Canada's Wild Outdoor Expo

Canada’s Wild Outdoor Expo

For the Canada’s Wild Outdoor Expo 2015, I worked closely with the Expo team (led by Donna Zazulak) and the Sales team to coordinate and rework the site content for the event.

This was an extensive and intensive project. I evaluated all site pages for areas in need of refresh, worked with the appropriate staff members to identify the required content and timeline when it would be available, and developed new content. This included updates to the registration forms, banner ad campaigns, contest promotions, vendor and celebrity guest  information, and regular updates as new information became available. I was also able to identify missing pages, information and cross-linking opportunities by anticipating user needs and lines of inquiry, and championed correcting those lapses.

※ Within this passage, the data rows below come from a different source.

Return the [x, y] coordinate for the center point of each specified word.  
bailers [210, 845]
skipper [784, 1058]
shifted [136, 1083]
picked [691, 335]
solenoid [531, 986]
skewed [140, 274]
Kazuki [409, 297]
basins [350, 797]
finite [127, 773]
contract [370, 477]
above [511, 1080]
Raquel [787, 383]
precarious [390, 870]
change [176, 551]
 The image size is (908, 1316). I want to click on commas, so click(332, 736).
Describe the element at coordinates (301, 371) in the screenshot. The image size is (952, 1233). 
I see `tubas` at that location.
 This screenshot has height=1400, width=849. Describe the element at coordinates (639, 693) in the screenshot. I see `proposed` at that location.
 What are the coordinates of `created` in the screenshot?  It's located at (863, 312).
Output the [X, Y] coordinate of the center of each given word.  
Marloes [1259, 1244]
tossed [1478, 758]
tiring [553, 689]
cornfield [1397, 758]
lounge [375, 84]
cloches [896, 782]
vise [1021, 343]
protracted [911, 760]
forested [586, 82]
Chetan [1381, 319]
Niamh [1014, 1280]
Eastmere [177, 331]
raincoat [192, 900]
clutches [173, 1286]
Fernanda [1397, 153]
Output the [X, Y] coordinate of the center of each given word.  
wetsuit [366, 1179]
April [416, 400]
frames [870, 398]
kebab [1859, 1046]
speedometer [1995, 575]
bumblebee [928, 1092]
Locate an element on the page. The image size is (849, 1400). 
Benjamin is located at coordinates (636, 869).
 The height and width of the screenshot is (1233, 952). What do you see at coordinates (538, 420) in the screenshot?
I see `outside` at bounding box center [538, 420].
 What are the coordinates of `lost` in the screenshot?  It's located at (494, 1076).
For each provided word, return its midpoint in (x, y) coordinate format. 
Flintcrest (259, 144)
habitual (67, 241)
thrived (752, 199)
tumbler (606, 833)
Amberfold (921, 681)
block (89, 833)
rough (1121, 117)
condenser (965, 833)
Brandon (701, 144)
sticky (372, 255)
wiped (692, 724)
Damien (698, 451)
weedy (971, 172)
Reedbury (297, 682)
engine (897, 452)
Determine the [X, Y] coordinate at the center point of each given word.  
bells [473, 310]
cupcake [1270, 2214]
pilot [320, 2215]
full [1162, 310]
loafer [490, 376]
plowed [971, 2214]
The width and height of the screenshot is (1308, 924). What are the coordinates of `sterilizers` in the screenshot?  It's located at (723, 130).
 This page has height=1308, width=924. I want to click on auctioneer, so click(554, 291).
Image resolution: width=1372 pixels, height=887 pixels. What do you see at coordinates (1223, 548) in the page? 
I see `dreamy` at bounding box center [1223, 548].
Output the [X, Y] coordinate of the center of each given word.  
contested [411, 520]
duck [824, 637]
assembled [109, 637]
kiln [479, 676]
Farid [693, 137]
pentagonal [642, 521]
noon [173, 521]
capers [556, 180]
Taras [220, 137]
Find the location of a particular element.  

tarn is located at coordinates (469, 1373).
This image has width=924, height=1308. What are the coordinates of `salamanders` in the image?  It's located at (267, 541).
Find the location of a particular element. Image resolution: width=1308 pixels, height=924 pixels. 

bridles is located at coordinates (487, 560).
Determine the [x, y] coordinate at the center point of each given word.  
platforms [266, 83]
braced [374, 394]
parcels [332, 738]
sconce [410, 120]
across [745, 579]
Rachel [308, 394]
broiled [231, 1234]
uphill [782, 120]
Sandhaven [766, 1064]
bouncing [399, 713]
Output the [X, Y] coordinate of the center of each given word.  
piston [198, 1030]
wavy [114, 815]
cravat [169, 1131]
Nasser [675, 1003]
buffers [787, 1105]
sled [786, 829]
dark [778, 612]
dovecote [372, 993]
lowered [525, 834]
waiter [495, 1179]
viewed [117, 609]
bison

In addition, I made a complete overhaul of the online ticket sales, which leveraged a web store plugin for Joomla called JoomShopping. In previous years, the plugin was not fully configured, leading to a lack of clarity and a poor checkout experience – for example, tickets were offered generically for 1 day, instead of being sold for a particular day, and there was very little information available to tell purchasers what that ticket entitled them to, or that the cost was discounted from the door price. I added images for each item, broke them out into the appropriate categories, added full descriptions in consultation with Accounting and the event coordinators, and improved the shop’s logic flow to ensure the appropriate messages showed at checkout, and that the automated emails provided all necessary information.

That said, the JoomShopping component was never intended for web ticket sales and is best suited to physical merchandise. This made it difficult to communicate to customers that their receipt was for all intents and purposes their ticket, and to communicate to staff that the system in use was a workaround rather than a dedicated ticket-specific service; it also created extra work for Accounting when verifying purchases at the gate. To further improve the process in subsequent years, I have recommended switching to a service like EventBrite.

I also coordinated the Graphics output, tracking the workflow and facilitating communication between the Graphics staff and the Expo team. In addition, the large volume and urgency of the event’s graphics needs required me to jump in and assist with editing signs, forms and other graphics via PhotoShop, InDesign and Illustrator.

As the Expo date approached, I also carefully monitored the Google Analytics to determine traffic patterns, and set up a funnel to track user engagement with the ticket sales system. This enabled me to catch a spike in web traffic as it was bringing the site to a crawl, and have the site transferred to a higher capacity server during its peak time. In the months leading up to the Expo, average traffic was about 200 visitors per day; starting the five days before the event, traffic doubled day by day, peaking at 2652 visitors on the Saturday of the event. The ticketing portal alone had 2850 unique visitors between July 1 and August 17 (the last day of the Expo).